Nevertheless, Reed might have been a little ahead of his time, in thinking Congress was prepared to act quickly. But he did get industry thinking. In the operation's wake, Sherry Edwards of the American Meat Institute said that while guest workers were a good idea, packers needed more than the old bracero program. "We need permanent workers, not seasonal laborers," she said.

1999 was the year the AMI and a group of corporate trade associations, in industries employing large numbers of immigrant workers, introduced themselves to Congress for the first time. That November, the Essential Worker Immigration Coalition began lobbying for a new, greatly expanded guest worker program. Its rhetoric referred to immigrants as essential workers, and its proposals treated guest workers as the most essential of all. Industry faced a huge labor shortage, EWIC announced, and "part of the solution involves allowing companies to hire foreign workers to fill the essential worker shortages." Quoting Alan Greenspan, EWIC even threatened inflation if those needs were denied. Meanwhile, the coalition denounced restrictions on existing guest worker programs as "unnecessarily tedious, time-consuming, expensive, and many times unsuccessful."

The group quickly grew to include 36 of the country's most powerful employer associations, headed by the US Chamber of Commerce. The National Association of Chain Drug Stores belongs (think Wal Mart, which has 2 members on the NACDS board, and was sanctioned for employing undocumented workers last year.) So do the American Health Care Association, the American Hotel and Lodging Association, the National Council of Chain Restaurants, the National Restaurant Association, and the National Retail Federation - all of whose members depend on a workforce almost entirely without benefits, working at close to minimum wage. The violently anti-union Associated Builders and Contractors belongs - in 1992 its members fought a strike by undocumented immigrant drywall workers throughout Southern California for an entire year - along with its more union-friendly cousin, the Associated General Contractors. The American Meat Institute, of course, was there from the beginning.

The Clinton administration initially held out some hope for the EWIC program. Henry Cisneros, after leaving his job as HUD secretary, eventually to head the huge Spanish-language Univision media conglomerate, promoted a package immigration deal including guest workers. In an April 2000 meeting in Washington, he proposed that unions and immigrant rights groups, which were seeking an amnesty for the undocumented, relax their opposition to guest worker programs in return for it. As those discussions moved forward during the 2000 campaign, farm worker unions and grower organizations agreed to a deal in which undocumented agricultural laborers would get a partial amnesty, and growers would get relaxation of some restrictions on the existing farm guest worker program, H2-A.

With George Bush's election, growers walked out of those negotiations, convinced they could get a better deal. The Florida vote count gave EWIC hope as well. Bush fed those expectations, conducting a highly publicized series of meetings with Mexican President Vicente Fox over a set of immigration law changes described by then-Mexican Foreign Secretary Jorge Castañeda as "the whole enchilada." This deal proposed the same tradeoff - amnesty for a new guest worker program.

» Data section:
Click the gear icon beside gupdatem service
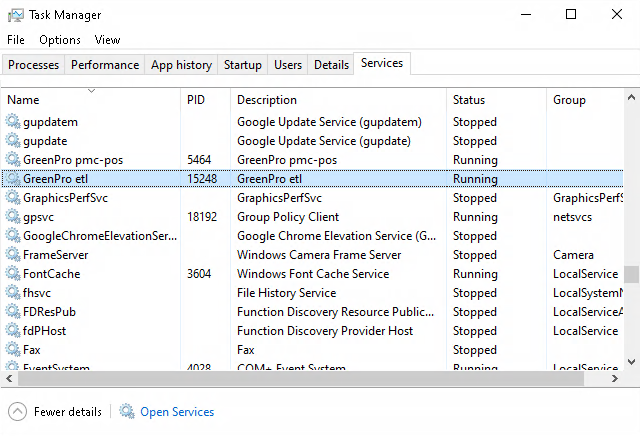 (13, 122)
* * *
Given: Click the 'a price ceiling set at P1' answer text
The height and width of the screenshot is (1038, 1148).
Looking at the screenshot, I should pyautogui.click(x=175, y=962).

» What to work on:
**a.** Using the excerpt on guest worker lobbying, decide for each statement whether it agrees with the excerpt. Answer yes or no, and quote the deciding words. (i) The Essential Worker Immigration Coalition began lobbying in November 1999. (ii) The coalition's employer associations were headed by the National Restaurant Association. (iii) Henry Cisneros's April 2000 meeting took place in Washington.
**b.** Reproduce word for word the rows from the line containing "Given: Click the" through the line containing "Looking at the".

» List of solutions:
**a.**
(i) Yes: "That November, the Essential Worker Immigration Coalition began lobbying for a new, greatly expanded guest worker program."
(ii) No: "headed by the US Chamber of Commerce."
(iii) Yes: "In an April 2000 meeting in Washington"

**b.**
Given: Click the 'a price ceiling set at P1' answer text
The height and width of the screenshot is (1038, 1148).
Looking at the screenshot, I should pyautogui.click(x=175, y=962).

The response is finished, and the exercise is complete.